Required action — Write again exactly the lines in the listing below, starting at the line with "Go back using the left arrow" and ending at the line with "Where should I click to: Click", both included. Pictures are not copied.

Data to examine —

++++

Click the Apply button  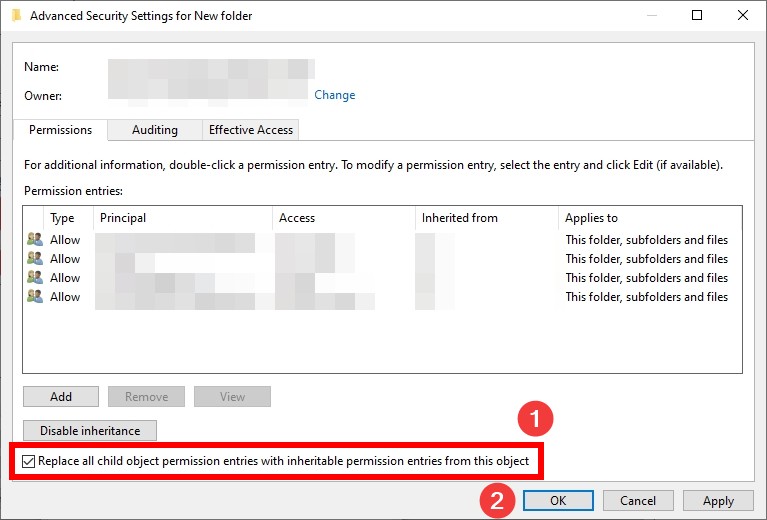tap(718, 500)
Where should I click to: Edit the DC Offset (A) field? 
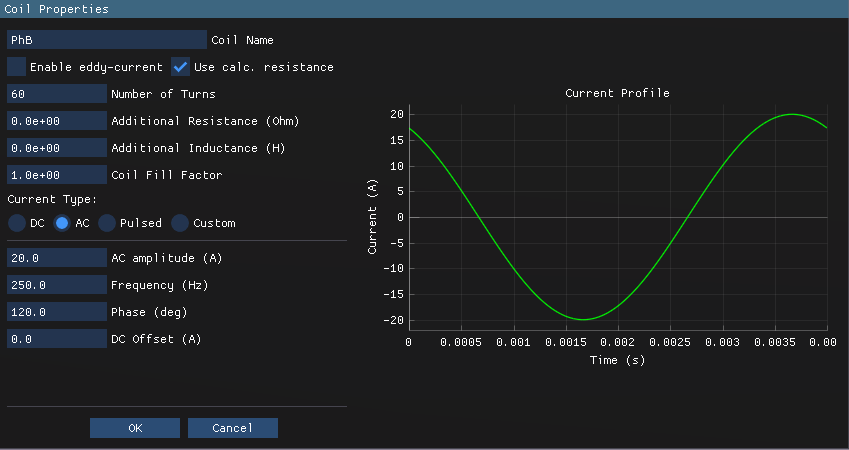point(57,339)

++++

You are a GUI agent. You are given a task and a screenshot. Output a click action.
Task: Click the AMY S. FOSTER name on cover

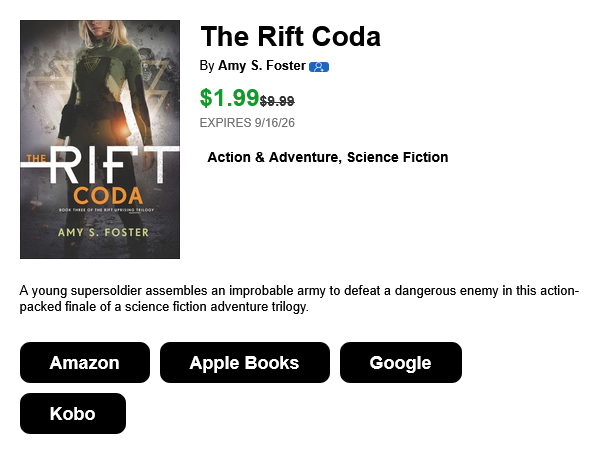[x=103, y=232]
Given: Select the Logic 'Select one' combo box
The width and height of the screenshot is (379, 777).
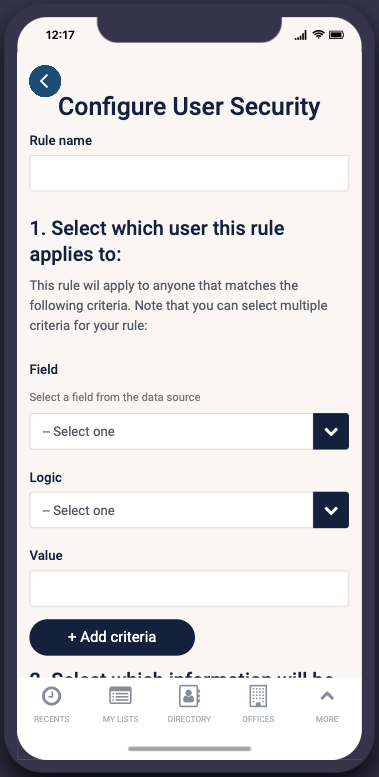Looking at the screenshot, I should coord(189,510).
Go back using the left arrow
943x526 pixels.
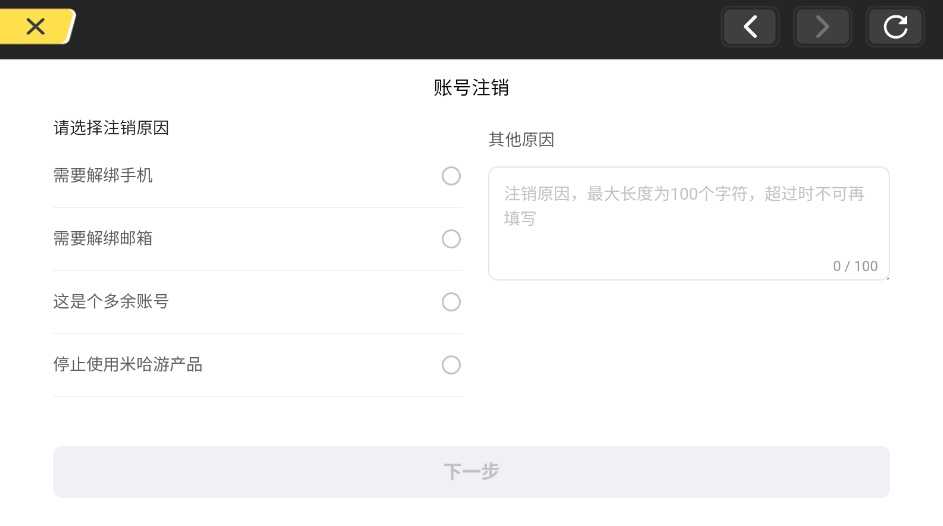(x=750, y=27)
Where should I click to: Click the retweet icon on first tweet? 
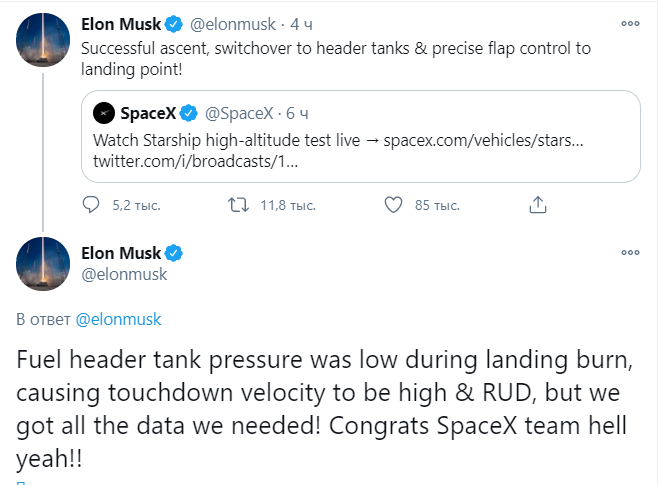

++++

Task answer —
Go back using the left arrow
943x526 pixels.
(x=750, y=27)
Where should I click to: Click the retweet icon on first tweet? 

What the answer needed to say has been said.